In retrospect, it's easy to simply call Germans anti-Semitic, but when one examines the venomous mood at recent McCain-Palin rallies—against the backdrop of America's current economic crisis—one can see how easily a peaceable gathering could turn into a rabid mob.
McCain seems to recognize the dangerous road his campaign was headed down. In appearances this week, he has noticeably ratcheted down the rhetoric. But the lasting effect on his supporters was obvious: McCain and Palin have effectively and swiftly transformed Obama from a respectable American senator into "an Arab," someone who pals around with "an unrepentant terrorist," someone like Osama bin Laden, who had friends who "bombed the Pentagon." It is not so large a leap from that to "kill him," as one man recently shouted at a Palin rally in Florida.
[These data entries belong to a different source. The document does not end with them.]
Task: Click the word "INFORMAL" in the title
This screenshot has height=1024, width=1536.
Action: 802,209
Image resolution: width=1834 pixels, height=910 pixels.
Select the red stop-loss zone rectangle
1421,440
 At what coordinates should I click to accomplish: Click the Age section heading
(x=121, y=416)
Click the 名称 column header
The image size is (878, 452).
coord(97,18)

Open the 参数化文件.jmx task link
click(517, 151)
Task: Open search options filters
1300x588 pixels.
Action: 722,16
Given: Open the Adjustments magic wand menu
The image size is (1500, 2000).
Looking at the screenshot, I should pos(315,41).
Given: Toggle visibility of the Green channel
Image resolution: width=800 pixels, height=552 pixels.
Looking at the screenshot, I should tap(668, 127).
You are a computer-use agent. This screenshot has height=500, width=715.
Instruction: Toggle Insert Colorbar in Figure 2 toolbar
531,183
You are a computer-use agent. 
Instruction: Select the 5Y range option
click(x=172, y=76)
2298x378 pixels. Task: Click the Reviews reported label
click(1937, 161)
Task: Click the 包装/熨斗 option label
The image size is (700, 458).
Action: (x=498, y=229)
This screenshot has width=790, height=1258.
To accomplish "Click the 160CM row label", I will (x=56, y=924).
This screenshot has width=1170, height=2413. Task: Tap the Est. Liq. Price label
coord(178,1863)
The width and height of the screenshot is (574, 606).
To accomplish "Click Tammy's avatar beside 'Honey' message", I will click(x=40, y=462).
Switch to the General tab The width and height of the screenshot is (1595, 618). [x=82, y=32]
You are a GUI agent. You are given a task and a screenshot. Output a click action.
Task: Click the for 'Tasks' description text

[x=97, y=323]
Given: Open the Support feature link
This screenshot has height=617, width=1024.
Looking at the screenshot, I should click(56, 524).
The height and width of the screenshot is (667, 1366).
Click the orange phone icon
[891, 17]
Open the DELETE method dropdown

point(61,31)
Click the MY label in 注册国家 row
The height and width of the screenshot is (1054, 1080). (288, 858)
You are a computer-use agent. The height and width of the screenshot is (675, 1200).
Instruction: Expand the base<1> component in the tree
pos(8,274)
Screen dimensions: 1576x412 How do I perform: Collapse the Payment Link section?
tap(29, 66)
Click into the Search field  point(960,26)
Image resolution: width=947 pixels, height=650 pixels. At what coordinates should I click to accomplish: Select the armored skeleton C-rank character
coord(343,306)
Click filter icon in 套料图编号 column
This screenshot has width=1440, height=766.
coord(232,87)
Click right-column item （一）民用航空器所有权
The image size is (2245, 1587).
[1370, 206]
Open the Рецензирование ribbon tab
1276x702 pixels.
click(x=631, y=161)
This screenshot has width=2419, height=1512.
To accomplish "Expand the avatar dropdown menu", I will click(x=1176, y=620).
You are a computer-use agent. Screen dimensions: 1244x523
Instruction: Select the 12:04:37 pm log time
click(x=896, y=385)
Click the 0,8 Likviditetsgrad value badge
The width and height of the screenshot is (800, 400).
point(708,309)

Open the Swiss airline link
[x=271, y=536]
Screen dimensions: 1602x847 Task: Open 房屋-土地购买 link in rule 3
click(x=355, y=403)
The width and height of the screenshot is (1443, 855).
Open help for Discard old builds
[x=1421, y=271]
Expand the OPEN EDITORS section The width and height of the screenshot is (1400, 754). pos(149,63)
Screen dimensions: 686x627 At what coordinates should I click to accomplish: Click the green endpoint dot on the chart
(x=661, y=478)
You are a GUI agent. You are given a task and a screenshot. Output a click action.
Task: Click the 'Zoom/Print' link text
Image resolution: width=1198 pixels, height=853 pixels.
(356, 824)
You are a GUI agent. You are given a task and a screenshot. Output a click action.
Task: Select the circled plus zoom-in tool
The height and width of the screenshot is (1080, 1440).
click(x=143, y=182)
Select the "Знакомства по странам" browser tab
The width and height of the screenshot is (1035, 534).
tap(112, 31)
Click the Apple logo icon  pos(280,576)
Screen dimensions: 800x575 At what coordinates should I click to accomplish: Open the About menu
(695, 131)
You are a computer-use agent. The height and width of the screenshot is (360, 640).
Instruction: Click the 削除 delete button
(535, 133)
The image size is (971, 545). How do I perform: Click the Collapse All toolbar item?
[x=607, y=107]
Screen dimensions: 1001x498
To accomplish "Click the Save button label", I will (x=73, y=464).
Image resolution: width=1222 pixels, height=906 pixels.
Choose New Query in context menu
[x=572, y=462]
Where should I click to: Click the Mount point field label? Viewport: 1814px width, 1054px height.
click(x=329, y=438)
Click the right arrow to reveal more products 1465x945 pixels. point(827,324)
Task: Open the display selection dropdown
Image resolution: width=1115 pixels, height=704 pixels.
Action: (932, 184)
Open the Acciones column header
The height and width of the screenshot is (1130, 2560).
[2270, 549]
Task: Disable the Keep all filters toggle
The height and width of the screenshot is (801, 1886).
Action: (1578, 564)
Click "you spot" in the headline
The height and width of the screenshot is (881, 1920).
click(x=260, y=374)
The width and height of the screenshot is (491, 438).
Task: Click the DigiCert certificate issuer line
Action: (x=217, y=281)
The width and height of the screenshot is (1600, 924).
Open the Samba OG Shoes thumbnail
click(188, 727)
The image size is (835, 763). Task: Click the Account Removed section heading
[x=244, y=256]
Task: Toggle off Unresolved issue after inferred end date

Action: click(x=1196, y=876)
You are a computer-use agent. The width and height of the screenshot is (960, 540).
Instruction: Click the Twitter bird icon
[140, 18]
This transformation was easy because Americans are suffering, and they are scared. They are scared about the economy; they are scared about their national security. It's no wonder that at rallies where Obama's name is said often in full—Barack Hussein Obama—that people conjure up illogical images of public enemy No. 1.
Did all of the people standing at that rally embrace the epithets being tossed out? Likely not. But history shows how the fervor of a crowd can drown out the voices of reason. Even McCain couldn't calm down the angry rally when he tried to call Obama a respectable person. The damage has been done, and the dire economic straits in America add gasoline to the fire that the McCain campaign set by allowing Sarah Palin to behave like a minister of propaganda.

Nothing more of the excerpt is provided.